Reorganizing attention-space geometry with expressive attention
This work addresses a foundational issue in attention-based models for machine learning, offering a simple modification that improves performance on complex tasks without extra computational cost, though it is incremental in nature.
The paper tackles the problem of attention mechanism geometry by proposing expressive attention (EA) based on squared dot product, which enhances attention for parallel or antiparallel queries and keys. It finds that EA performs at least as well as vanilla dot-product attention on simple tasks and outperforms it with increasing margins for more complex or multi-task settings, achieving 100% performance in some cases where DPA fails.
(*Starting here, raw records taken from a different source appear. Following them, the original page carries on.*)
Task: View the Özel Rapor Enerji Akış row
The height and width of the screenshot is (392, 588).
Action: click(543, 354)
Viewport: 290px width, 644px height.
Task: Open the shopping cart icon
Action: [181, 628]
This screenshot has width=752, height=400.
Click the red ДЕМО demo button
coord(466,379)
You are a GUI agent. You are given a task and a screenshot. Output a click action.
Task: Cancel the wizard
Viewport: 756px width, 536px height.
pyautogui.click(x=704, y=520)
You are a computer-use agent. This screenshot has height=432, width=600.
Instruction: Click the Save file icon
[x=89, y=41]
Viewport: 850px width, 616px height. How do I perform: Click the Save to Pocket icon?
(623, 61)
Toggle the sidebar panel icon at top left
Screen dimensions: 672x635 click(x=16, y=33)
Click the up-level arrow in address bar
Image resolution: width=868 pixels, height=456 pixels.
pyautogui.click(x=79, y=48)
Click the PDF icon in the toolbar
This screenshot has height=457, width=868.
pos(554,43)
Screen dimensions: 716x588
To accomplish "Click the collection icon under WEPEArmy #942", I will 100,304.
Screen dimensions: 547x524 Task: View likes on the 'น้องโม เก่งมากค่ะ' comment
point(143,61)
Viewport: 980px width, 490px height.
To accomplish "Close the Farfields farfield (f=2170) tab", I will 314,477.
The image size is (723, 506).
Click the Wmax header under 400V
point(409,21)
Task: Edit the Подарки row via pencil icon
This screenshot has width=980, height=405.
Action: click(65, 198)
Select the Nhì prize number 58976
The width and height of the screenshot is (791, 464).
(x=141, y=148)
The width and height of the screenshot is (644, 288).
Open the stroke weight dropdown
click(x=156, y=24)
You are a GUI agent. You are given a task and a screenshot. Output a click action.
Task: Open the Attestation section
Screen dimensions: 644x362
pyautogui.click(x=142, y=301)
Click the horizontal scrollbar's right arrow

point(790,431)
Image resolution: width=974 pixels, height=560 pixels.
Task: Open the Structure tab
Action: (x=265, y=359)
Attention regulates information transfer between tokens. For this, query and key vectors are compared, typically in terms of a scalar product, $\mathbf{Q}^T\mathbf{K}$, together with a subsequent softmax normalization. In geometric terms, the standard dot-product attention (DPA) leads to large/small attention weights for parallel/antiparallel queries and keys. Here we study expressive attention (EA), which is based on $(\mathbf{Q}^T\mathbf{K})^2$, the squared dot product. In this case, attention is enhanced when query and key are either parallel or antiparallel, and suppressed for orthogonal configurations. EA can be introduced into any attention-based code without additional compute costs or memory requirements. For a series of autoregressive prediction tasks, we find that expressive attention performs at least as well as vanilla DPA. Increasing task complexity, EA is observed to outperform DPA with increasing margins, which also holds for multi-task settings. For a given model size, EA manages to achieve 100% performance for a range of complexity levels not accessible to DPA. Our results show that it is possible to reorganize the geometry of the matching condition in the space of attention heads without loss of performance.